- EXERCISE GOAL -
Copy out the items below without changes, beginning with the line that contains "1513x758 pixels. At" and continuing through the line that contains "Looking at the screenshot, I should (x=279, y=662).". Give those lines and nothing else.

***** RECORDS SUPPLIED

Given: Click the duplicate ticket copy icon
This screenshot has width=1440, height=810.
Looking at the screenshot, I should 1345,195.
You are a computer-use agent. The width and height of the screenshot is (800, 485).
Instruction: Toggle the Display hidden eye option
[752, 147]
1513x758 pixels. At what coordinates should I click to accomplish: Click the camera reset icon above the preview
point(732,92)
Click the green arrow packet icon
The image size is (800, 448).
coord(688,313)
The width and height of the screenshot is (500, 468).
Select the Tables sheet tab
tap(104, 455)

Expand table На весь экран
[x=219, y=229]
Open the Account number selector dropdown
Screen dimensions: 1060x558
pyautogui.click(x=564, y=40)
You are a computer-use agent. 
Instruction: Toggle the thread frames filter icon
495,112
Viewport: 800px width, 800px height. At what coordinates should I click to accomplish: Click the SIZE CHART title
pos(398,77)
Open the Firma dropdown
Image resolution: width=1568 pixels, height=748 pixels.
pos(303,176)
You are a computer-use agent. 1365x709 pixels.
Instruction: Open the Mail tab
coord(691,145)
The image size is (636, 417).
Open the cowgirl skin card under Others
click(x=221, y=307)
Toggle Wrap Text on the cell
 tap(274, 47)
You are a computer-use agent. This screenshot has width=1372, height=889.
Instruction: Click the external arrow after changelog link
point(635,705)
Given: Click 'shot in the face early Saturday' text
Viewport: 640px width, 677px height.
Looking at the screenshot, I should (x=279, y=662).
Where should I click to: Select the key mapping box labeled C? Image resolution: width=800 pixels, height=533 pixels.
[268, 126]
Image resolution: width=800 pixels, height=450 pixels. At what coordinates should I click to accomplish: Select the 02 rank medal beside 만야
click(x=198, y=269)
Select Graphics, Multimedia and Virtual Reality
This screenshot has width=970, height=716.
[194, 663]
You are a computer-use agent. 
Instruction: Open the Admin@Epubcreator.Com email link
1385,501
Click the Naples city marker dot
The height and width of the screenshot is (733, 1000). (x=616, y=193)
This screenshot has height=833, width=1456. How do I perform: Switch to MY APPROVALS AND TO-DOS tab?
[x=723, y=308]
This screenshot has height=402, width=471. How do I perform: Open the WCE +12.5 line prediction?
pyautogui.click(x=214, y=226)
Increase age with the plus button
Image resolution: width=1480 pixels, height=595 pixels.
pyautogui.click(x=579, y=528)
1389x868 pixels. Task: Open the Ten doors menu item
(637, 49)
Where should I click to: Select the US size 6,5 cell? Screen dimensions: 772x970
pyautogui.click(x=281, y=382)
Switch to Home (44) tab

**********

- RIGHT ANSWER -
1513x758 pixels. At what coordinates should I click to accomplish: Click the camera reset icon above the preview
point(732,92)
Click the green arrow packet icon
The image size is (800, 448).
coord(688,313)
The width and height of the screenshot is (500, 468).
Select the Tables sheet tab
tap(104, 455)

Expand table На весь экран
[x=219, y=229]
Open the Account number selector dropdown
Screen dimensions: 1060x558
pyautogui.click(x=564, y=40)
You are a computer-use agent. 
Instruction: Toggle the thread frames filter icon
495,112
Viewport: 800px width, 800px height. At what coordinates should I click to accomplish: Click the SIZE CHART title
pos(398,77)
Open the Firma dropdown
Image resolution: width=1568 pixels, height=748 pixels.
pos(303,176)
You are a computer-use agent. 1365x709 pixels.
Instruction: Open the Mail tab
coord(691,145)
The image size is (636, 417).
Open the cowgirl skin card under Others
click(x=221, y=307)
Toggle Wrap Text on the cell
 tap(274, 47)
You are a computer-use agent. This screenshot has width=1372, height=889.
Instruction: Click the external arrow after changelog link
point(635,705)
Given: Click 'shot in the face early Saturday' text
Viewport: 640px width, 677px height.
Looking at the screenshot, I should (x=279, y=662).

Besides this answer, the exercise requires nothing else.